Peran perawat sebagai advokat klien dengan melindungi hak klien untuk mendapat informasi dan untuk berpartisipasi dalam keputusan mengenai perawatan yang akan mereka terima. Sebagai advokat, perawat juga berfungsi sebagai penghubung antara klien dengan tim kesehatan lain dalam upaya pemenuhan kebutuhan pasien. Pada saat ini, masih banyak keputusanpasien dipulangkan sangat tergantung kepada putusan dokter. Dengan peran dan fungsi perawat sebagai advokat, perawat dapat ikut berpartisipasi dalam status kepulangan pasien mengingat perawat lebih sering berinteraksi dengan klien.

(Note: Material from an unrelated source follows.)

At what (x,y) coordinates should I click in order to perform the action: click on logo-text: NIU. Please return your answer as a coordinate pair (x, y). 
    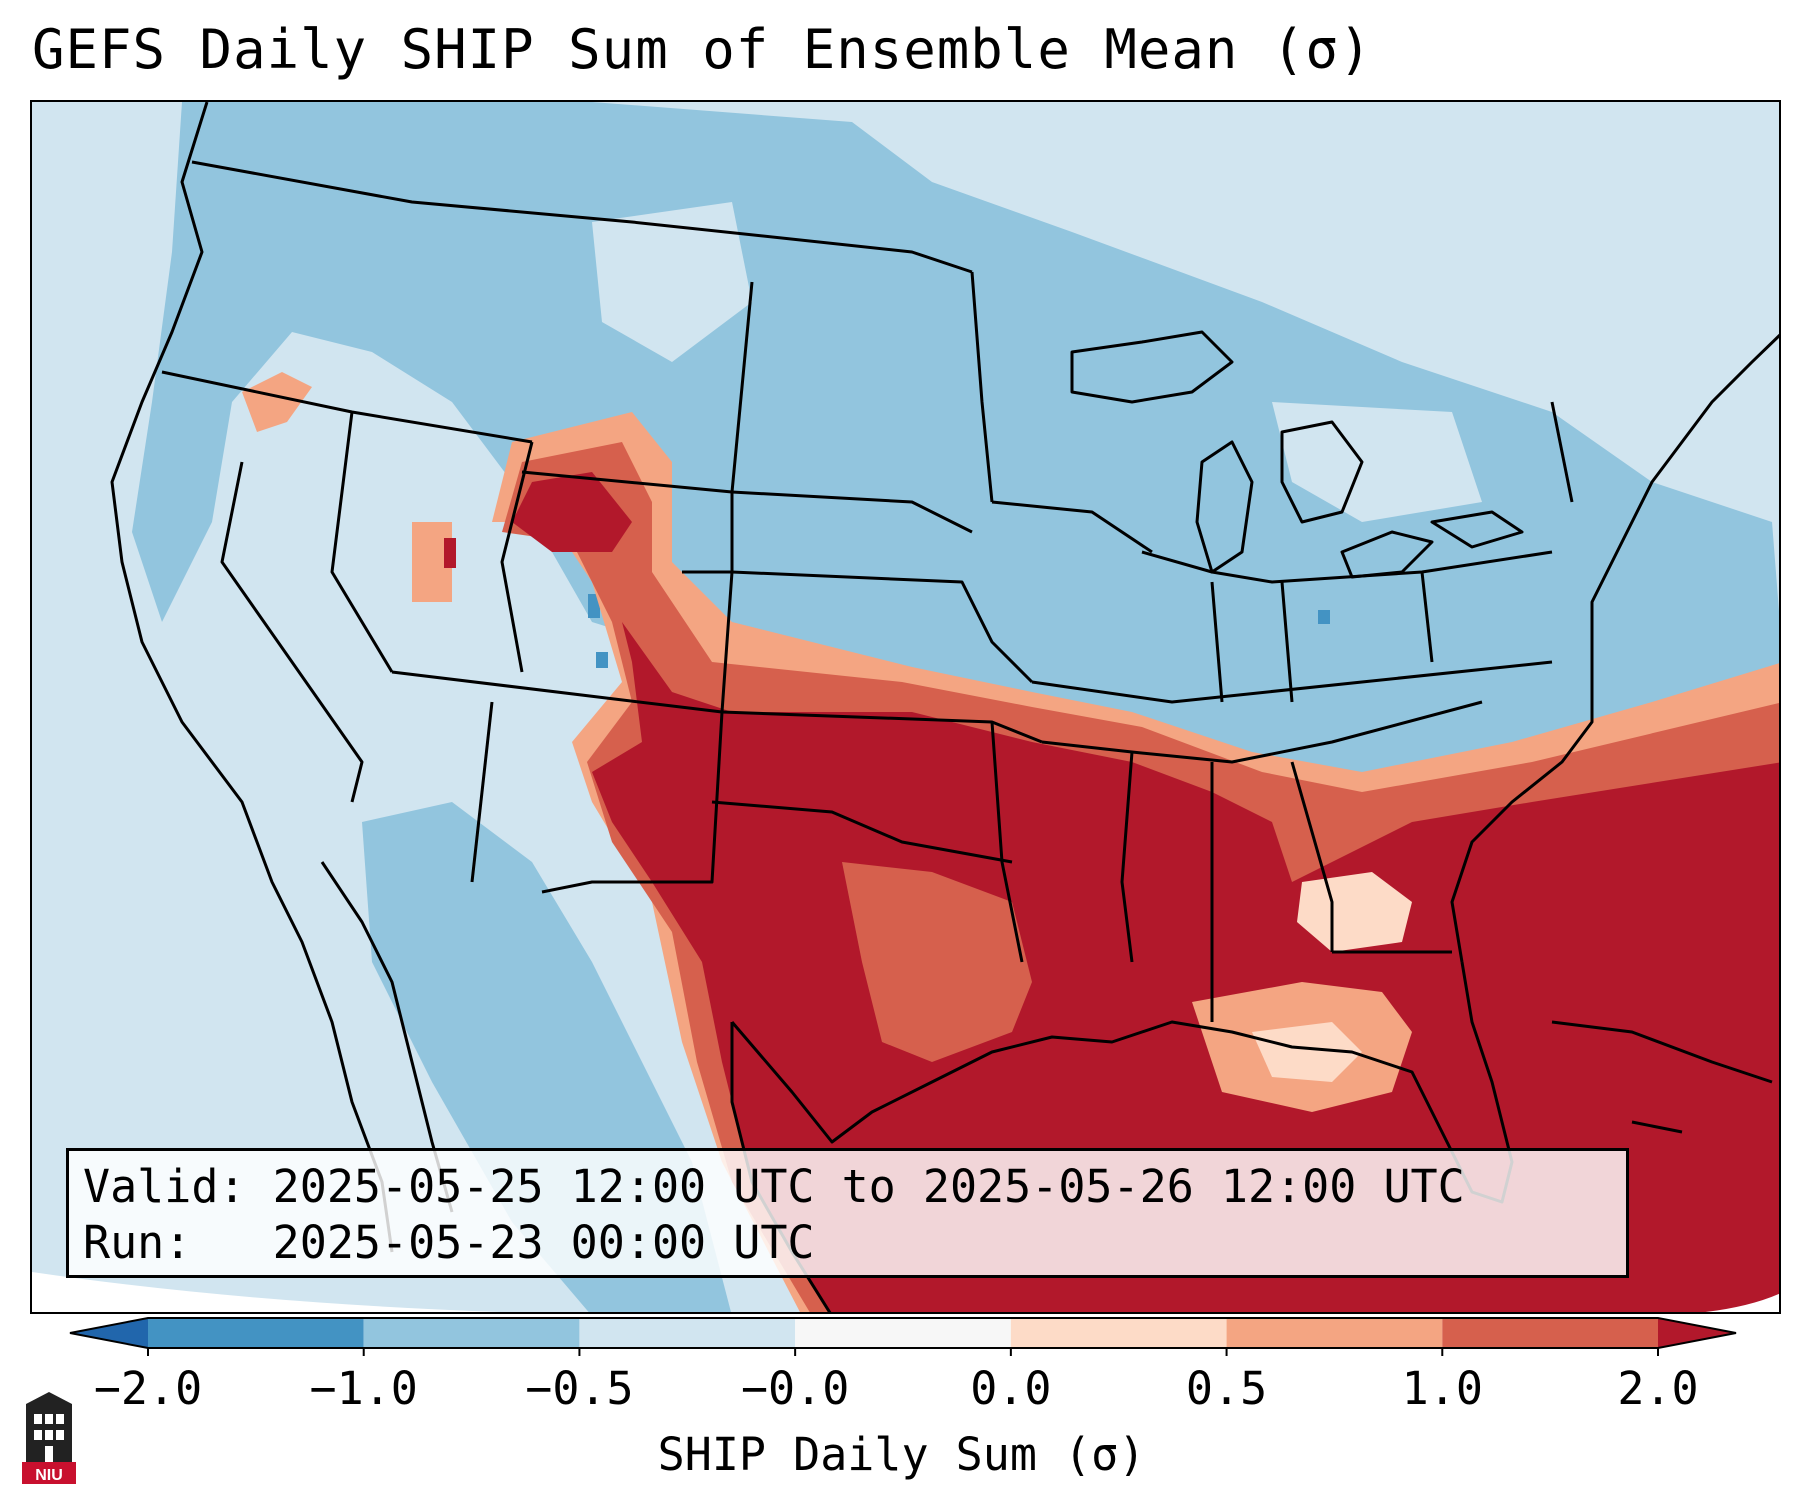
    Looking at the image, I should click on (49, 1476).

Sisi humanisme dalam peran perawat sebagai advokat, perawat melindungi hak klien sebagai manusia dan secara hukum, serta membantu klien dalam menyatakan hak-haknya bila dibutuhkan. Hal tersebut tercantum pula dalam Bab VII tentang Kewajiban dan Hak Pasal 29 UU Rumah Sakit. Ini berarti peran perawat sebagai advokat memang perlu menanamkan humanisme demi terciptanya rumah sakit yang bermutu.
Peran dan fungsi perawat menuntut perawat untuk bekerja seoptimal mungkin dan tidak mengesampingkan esensial kemanusiaan dalam melakukan tindakan asuhan keperawatan pada klien. Bagi perawat di rumah sakit, humanisme sangat berpengaruh dalam kaitannya dengan pencapaian tujuan rumah sakit yang bermutu. Agar tidak terjadi banyak komplain dari para klien, yang dapat merusak citra rumah sakit maupun pada perawat sendiri.
Hal diatas merupakan salah satu langkah perawat untuk membangun citra perawat ideal di mata masyarakat. Untuk mewujudkan citra perawat yang cerdas, terampil, dan profesional serta mampu menjalankan peran dan fungsinya dibutuhkan kompetensi yang memadai, kemauan, semangat, dan keseriusan dari dalam diri perawat sendiri.
Majulah Perawat Indonesia !!!
Selamat hari Keperawatan Sedunia.
Didedikasikan sebagai partisipasi Hari Keperawatan, 11 Mei 2010
Jeanny Ivones
G2B 008 039
Program Studi Ilmu Keperawatan
Universitas Diponegoro
Daftar pustaka :
Dwidiyanti, Meidiana SKp, Msc. 2008. Keperawatan Dasar. Semarang : Hasani
Potter & Perry. 2005. Fundamental Keperawatan Vol. 1. Jakarta : EGC
RUU Keperawatan
Undang-undang RI No. 44 Tahun 2009 tentang Rumah Sakit.